[Begin Record excerpts]

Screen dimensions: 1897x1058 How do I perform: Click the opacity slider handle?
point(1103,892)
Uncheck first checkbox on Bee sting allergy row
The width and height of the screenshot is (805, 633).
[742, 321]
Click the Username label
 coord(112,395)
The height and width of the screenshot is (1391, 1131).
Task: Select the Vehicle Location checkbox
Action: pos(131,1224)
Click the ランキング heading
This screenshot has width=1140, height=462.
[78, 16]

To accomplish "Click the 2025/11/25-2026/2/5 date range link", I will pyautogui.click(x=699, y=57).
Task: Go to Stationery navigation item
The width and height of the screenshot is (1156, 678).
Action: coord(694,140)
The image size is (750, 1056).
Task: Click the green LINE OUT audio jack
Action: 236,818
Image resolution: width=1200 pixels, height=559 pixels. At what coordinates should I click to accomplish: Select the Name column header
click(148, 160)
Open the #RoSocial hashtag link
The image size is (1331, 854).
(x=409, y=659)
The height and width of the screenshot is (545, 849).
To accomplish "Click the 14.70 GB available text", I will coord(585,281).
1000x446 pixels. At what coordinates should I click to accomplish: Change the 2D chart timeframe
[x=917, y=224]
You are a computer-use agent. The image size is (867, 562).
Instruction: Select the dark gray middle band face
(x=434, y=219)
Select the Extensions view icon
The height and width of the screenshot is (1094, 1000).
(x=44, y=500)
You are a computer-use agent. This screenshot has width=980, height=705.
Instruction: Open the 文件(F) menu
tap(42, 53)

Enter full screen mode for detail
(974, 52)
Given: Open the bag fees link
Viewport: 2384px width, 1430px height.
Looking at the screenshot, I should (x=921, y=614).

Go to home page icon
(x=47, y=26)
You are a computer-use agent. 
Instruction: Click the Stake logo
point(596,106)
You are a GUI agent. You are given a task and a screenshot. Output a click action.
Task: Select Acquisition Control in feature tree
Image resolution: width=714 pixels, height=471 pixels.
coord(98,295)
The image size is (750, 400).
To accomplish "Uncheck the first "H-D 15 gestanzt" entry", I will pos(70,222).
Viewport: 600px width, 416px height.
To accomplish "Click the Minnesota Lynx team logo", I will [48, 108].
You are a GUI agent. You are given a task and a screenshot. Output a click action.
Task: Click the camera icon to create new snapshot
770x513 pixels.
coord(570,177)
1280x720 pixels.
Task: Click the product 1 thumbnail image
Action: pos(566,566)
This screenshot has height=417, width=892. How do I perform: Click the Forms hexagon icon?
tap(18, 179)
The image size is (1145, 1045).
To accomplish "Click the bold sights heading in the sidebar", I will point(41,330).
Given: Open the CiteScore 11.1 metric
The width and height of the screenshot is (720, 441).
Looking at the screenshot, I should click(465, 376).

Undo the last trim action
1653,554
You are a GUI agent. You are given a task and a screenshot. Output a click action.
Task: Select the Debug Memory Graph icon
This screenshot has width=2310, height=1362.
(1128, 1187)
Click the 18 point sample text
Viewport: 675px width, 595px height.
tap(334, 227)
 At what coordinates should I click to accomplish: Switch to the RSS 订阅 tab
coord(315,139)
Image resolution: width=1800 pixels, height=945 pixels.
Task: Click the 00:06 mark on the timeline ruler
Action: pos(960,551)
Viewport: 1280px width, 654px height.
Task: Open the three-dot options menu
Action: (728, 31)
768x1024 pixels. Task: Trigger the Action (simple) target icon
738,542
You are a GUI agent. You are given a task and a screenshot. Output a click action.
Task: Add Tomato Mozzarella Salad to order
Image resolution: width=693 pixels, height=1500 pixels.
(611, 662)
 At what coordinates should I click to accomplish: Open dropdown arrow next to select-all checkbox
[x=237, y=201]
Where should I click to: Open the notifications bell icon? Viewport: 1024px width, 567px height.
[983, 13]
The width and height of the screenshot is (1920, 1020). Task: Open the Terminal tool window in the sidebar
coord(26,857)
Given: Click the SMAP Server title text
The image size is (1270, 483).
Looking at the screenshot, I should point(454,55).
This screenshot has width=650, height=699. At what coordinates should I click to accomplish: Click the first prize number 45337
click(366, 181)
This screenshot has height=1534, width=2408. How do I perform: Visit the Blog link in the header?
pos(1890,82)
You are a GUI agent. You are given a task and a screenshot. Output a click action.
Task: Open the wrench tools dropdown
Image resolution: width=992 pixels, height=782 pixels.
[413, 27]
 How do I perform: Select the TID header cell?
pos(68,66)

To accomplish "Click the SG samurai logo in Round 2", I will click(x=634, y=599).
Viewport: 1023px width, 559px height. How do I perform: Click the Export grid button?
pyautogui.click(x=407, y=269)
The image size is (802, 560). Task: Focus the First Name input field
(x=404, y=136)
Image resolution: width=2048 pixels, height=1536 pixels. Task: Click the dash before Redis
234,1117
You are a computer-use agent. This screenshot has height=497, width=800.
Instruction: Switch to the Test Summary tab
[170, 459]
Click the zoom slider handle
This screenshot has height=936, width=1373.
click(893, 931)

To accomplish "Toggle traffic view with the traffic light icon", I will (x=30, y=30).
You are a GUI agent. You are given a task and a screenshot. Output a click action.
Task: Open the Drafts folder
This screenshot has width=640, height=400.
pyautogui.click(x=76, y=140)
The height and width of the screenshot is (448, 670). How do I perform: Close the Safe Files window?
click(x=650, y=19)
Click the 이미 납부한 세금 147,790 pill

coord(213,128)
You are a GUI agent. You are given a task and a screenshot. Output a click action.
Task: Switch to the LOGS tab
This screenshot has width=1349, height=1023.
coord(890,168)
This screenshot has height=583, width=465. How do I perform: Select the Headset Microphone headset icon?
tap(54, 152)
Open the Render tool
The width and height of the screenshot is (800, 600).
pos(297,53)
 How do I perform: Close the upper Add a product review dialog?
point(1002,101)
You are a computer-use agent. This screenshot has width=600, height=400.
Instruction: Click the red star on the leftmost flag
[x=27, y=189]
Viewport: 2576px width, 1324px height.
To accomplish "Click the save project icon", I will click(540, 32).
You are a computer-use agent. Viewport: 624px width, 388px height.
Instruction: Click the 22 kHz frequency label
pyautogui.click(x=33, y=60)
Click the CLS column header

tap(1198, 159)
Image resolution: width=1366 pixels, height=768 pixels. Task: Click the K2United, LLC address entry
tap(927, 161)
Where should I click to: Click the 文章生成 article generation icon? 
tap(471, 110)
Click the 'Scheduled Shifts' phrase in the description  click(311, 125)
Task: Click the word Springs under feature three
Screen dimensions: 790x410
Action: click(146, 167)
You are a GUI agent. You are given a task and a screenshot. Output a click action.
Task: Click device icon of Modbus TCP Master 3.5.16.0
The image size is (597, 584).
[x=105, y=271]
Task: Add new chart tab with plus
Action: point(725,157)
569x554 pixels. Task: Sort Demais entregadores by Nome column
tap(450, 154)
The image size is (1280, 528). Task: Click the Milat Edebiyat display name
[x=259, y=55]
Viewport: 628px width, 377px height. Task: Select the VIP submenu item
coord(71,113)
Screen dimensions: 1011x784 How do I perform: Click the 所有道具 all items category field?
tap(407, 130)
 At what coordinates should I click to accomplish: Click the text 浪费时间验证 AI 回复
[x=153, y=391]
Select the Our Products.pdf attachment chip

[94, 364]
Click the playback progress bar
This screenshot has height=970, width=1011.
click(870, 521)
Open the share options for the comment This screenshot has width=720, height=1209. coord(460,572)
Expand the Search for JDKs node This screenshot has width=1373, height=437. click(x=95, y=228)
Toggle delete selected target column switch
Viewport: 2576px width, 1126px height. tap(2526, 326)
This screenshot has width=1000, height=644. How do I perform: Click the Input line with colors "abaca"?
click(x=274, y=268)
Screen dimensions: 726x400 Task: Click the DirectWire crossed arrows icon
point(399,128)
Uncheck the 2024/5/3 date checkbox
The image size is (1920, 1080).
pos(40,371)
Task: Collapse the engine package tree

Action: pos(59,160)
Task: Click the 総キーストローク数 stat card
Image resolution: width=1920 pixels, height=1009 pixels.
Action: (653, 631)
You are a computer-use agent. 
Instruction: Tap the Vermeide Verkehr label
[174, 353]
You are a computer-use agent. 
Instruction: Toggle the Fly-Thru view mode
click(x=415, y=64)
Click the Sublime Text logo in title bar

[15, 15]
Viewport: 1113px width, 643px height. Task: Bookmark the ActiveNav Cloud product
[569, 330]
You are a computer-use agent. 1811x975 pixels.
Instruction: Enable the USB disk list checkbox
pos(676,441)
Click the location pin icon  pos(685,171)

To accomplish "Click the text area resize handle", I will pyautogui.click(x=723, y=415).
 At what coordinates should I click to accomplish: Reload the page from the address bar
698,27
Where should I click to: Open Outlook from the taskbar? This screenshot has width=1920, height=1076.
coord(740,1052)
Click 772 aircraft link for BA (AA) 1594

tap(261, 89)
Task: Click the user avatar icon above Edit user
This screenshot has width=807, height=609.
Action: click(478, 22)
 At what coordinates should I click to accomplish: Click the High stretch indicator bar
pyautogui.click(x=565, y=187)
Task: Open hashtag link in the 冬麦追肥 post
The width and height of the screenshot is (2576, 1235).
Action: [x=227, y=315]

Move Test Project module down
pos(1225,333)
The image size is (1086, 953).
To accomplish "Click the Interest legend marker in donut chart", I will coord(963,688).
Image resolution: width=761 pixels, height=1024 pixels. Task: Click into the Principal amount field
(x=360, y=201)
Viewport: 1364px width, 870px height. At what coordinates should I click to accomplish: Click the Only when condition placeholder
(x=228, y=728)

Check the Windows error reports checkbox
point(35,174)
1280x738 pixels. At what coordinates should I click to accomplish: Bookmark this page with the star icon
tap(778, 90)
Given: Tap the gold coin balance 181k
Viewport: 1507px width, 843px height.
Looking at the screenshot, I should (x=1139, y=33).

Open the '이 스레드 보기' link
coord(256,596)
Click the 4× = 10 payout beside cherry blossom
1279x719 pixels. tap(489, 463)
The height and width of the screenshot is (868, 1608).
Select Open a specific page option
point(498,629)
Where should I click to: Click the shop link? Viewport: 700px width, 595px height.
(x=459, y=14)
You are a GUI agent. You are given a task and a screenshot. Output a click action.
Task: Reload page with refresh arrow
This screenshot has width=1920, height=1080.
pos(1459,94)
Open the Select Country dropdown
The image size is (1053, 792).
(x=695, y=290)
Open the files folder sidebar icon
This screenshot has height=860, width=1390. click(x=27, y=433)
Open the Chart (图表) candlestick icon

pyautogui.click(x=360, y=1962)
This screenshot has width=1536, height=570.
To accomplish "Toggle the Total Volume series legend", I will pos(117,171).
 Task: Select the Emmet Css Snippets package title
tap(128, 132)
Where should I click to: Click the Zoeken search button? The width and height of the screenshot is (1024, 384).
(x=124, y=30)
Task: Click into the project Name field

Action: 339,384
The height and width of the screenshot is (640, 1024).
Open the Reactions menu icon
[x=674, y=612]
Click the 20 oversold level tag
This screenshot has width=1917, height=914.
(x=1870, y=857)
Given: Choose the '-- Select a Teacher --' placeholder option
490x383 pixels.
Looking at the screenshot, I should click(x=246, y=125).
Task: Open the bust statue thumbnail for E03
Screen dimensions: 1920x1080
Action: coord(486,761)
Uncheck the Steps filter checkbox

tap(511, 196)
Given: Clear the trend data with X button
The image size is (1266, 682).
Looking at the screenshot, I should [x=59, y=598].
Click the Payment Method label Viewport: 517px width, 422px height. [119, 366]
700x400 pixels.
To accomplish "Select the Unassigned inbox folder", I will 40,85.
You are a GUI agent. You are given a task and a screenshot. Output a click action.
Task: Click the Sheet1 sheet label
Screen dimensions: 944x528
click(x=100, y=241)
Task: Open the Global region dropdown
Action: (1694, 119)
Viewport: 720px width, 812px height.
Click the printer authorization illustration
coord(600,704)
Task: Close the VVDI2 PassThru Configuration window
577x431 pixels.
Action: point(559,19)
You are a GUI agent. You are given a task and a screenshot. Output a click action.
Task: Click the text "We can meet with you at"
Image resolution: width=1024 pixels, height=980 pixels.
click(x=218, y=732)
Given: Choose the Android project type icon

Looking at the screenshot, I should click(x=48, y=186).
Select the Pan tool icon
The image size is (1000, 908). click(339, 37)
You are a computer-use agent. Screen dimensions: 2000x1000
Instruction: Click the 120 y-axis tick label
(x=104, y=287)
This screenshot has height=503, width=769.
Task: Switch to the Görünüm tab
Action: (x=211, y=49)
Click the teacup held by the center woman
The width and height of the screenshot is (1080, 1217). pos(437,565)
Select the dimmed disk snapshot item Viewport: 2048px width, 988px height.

[End Record excerpts]

- Task requirements
Reproduce the part of the entries that opens with the line containing "Viewport: 628px width, 377px" and closes with the line containing "Action: (653, 631)", both lines included, keeping every character unchanged.

- Output for this exercise
Viewport: 628px width, 377px height. Task: Select the VIP submenu item
coord(71,113)
Screen dimensions: 1011x784 How do I perform: Click the 所有道具 all items category field?
tap(407, 130)
 At what coordinates should I click to accomplish: Click the text 浪费时间验证 AI 回复
[x=153, y=391]
Select the Our Products.pdf attachment chip

[94, 364]
Click the playback progress bar
This screenshot has height=970, width=1011.
click(870, 521)
Open the share options for the comment This screenshot has width=720, height=1209. coord(460,572)
Expand the Search for JDKs node This screenshot has width=1373, height=437. click(x=95, y=228)
Toggle delete selected target column switch
Viewport: 2576px width, 1126px height. tap(2526, 326)
This screenshot has width=1000, height=644. How do I perform: Click the Input line with colors "abaca"?
click(x=274, y=268)
Screen dimensions: 726x400 Task: Click the DirectWire crossed arrows icon
point(399,128)
Uncheck the 2024/5/3 date checkbox
The image size is (1920, 1080).
pos(40,371)
Task: Collapse the engine package tree

Action: pos(59,160)
Task: Click the 総キーストローク数 stat card
Image resolution: width=1920 pixels, height=1009 pixels.
Action: (653, 631)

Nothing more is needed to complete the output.